Semantic Structure

The Nature of HTML

The originators of HTML were scientists who wanted a standard means to share particle physics documents. They had little interest in the exact visual form of the document as seen on the computer screen. In fact, HTML was originally designed to enforce a clean separation of content structure and graphic design. The intent was to create a World Wide Web of pages that will display in every system and browser available, including browsers that "read" web page text to visually impaired users and can be accurately interpreted by automated search and analysis engines.

The inventors of the web did not realize the graphical and display potential of the web, and as such, HTML was not designed with display considerations in mind. They were so concerned about making web documents machine-friendly that they produced documents that only machines (or particle physicists) would want to read. In focusing solely on the structural logic of documents they ignored the need for the visual logic of graphic design and typography. This lack of a visual emphasis on the web is what causes web designers such stress in trying to get pages to look the way that they want them to look. This pressure is what caused browser software companies to begin to ignore the standards of proper HTML and allow additional visual and layout features or extensions of HTML to work within their browsers.

For example, most graphic designers avoid using the standard heading elements in HTML (<h1>, <h2>, and so on) because they lack subtlety: in most web browsers these elements make headlines look absurdly large (<h1>, <h2>) or ridiculously small (<h4>, <h5>, <h6>). But the header elements in HTML were not created with graphic design in mind. Their sole purpose is to designate a hierarchy of headline importance, so that both human readers and automated search engines can look at a document and easily determine its information structure. Only incidentally did browser designers create a visual hierarchy for HTML headers by assigning different type sizes and levels of boldness to each header element, though these type sizes tend to be somewhat limiting within the HTML language.

Fortunately CSS allows authors to change the visual presentation of elements to meet their design and visual preferences while maintaining the underlying semantic meaning (the word "semantic" literally means "meaning"). As with the original intention of the web, screen readers and other assistive technologies largely ignore visual styling and focus primarily on semantics and structure.

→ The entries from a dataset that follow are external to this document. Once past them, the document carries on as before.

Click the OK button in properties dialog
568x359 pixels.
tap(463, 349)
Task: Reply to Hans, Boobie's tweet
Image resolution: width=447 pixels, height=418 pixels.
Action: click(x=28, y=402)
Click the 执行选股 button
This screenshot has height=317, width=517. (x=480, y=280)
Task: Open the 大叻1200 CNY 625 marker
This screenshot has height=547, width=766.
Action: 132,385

Using Headings for Content Structure

When encountering a lengthy web page, sighted users often scroll the page quickly and look for big, bold text (headings) to get an idea of the structure and content of the page. Screen reader and other assistive technology users also have the ability to navigate web pages by heading structure, assuming true headings are used (as opposed to text that is styled to be big and/or bold). This means that the user can view a list of all of the headings on the page, or can read or jump by headings, or even navigate directly to top level headings (<h1>), next level headings (<h2>), third level headings (<h3>), and so on.

Example

View the content structure of one of your web pages in WAVE. Enter the web page URL into the text box, press the button and then select the Outline tab in the side bar.

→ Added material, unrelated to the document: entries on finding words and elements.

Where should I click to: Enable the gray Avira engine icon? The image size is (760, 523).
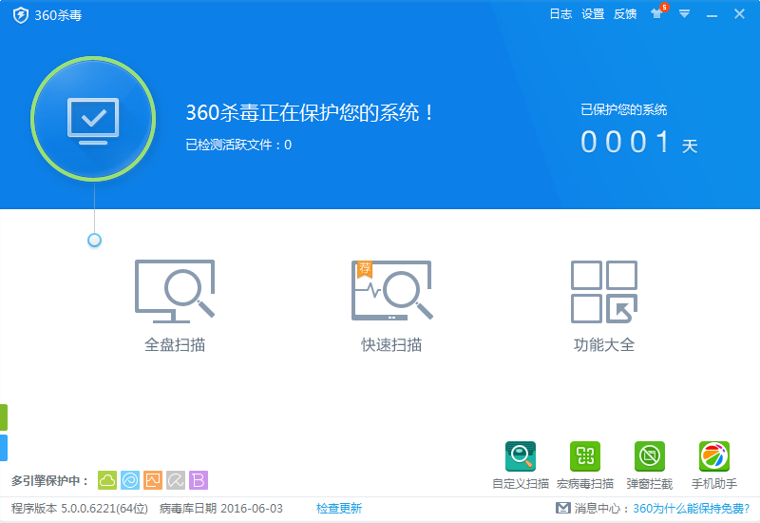click(x=176, y=480)
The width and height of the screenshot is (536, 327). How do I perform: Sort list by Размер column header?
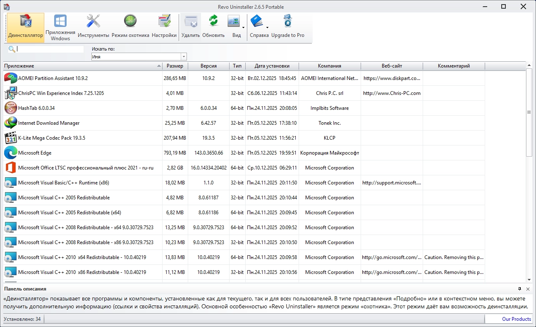(175, 66)
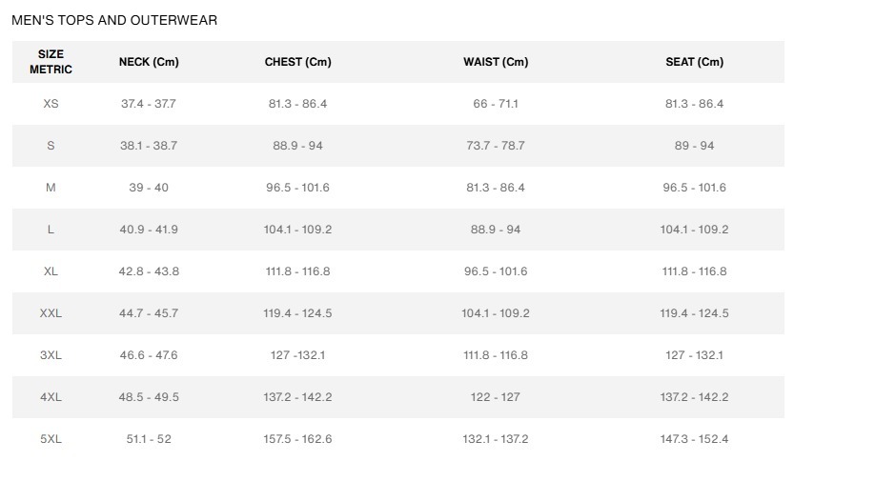The height and width of the screenshot is (481, 896).
Task: Click the XL neck value 42.8 - 43.8
Action: coord(149,271)
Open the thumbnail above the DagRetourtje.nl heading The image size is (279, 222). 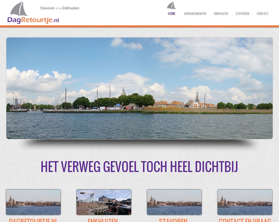pos(33,202)
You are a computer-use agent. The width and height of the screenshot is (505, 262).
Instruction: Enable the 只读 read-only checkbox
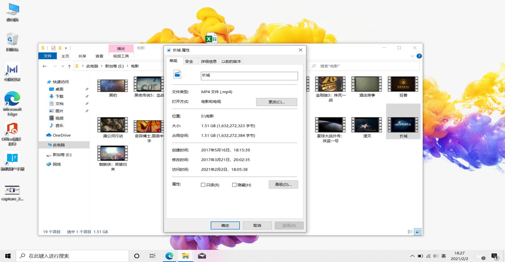coord(203,184)

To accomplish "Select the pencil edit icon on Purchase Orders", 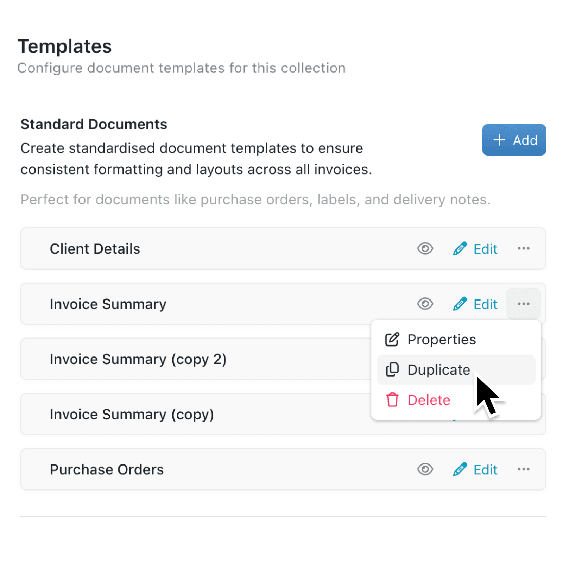I will tap(460, 469).
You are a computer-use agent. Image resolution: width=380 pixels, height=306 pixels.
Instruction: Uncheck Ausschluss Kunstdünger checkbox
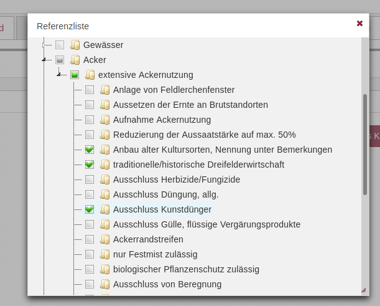[x=90, y=209]
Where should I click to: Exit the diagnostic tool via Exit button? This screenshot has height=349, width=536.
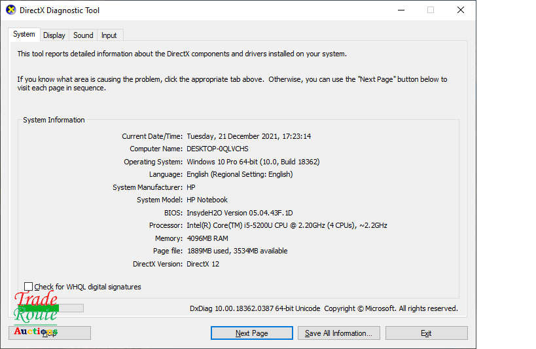pos(426,333)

Pages should be structured in a hierarchical manner, generally with one 1st degree headings (<h1>) being the most important (usually page titles or main content heading), then 2nd degree headings (<h2> - usually major section headings), down to 3rd degree headings (sub-sections of the <h2>), and so on. Technically, lower degree headings should be contained within headings of the next highest degree (i.e., one should not skip heading levels, such as from an <h2> to an <h4>, going down the document). The following outline shows the hierarchy of what a web page might contain. In fact, it represents the hierarchy of the main content section of this page, with different degrees of headers to represent higher or lower levels of content hierarchy. You can click on any of the heading items to jump to that section within this page.

Using Headings Correctly

Do not use text formatting, such as font size or bold to give the visual appearance of headings - use actual heading (<h1> - <h6>) for all content headings. Assistive technologies and other browsers rely upon the literal markup of the page to determine structure. Items that are bolded or display in a bigger font are not interpreted to be structural elements.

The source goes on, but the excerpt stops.